Highest governing body | NASCAR |
---|---|
Characteristics | |
Contact | Yes |
Team members | Yes |
Type | Outdoor |
Venue | All types of oval tracks and road courses |
Stock car racing is a form of automobile racing run on oval tracks and road courses. It originally used production-model cars, hence the name "stock car", but is now run using cars specifically built for racing. It originated in the southern United States; its largest governing body is NASCAR. Its NASCAR Cup Series is the premier top-level series of professional stock car racing. Australia, Canada, New Zealand, Mexico, Brazil, Argentina, and the United Kingdom also have forms of stock car racing.[1] Top-level races typically range between 200 and 600 miles (322 and 966 km) in length.
Top-level stock cars exceed 200 mph (322 km/h)[2][3][4] at speedway tracks and on superspeedway tracks such as Daytona International Speedway and Talladega Superspeedway.[5][6] Contemporary NASCAR-spec top-level cars produce maximum power outputs of 860–900 hp[7][8] from their naturally aspirated V8 engines.
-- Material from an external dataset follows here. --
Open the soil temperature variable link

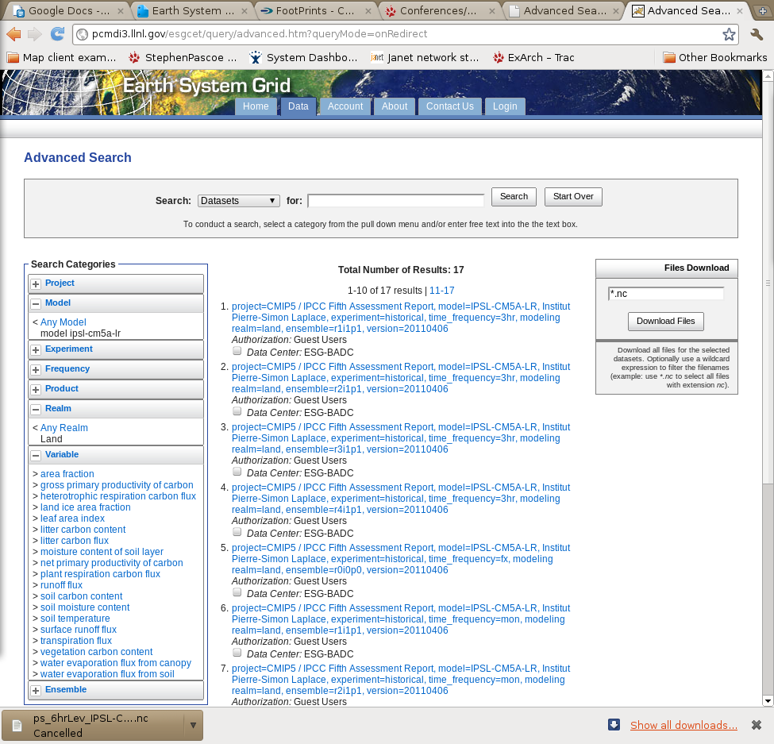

In October 2007 American race car driver Russ Wicks set a speed record for stock cars in a 2007-season Dodge Charger built to NASCAR specifications by achieving a maximum speed of 244.9 mph (394.1 km/h) at Bonneville Speedway.[9][10] For the 2015 NASCAR Cup Series, power output of the competing cars ranged from 750 to 800 hp (560 to 600 kW).[11][12]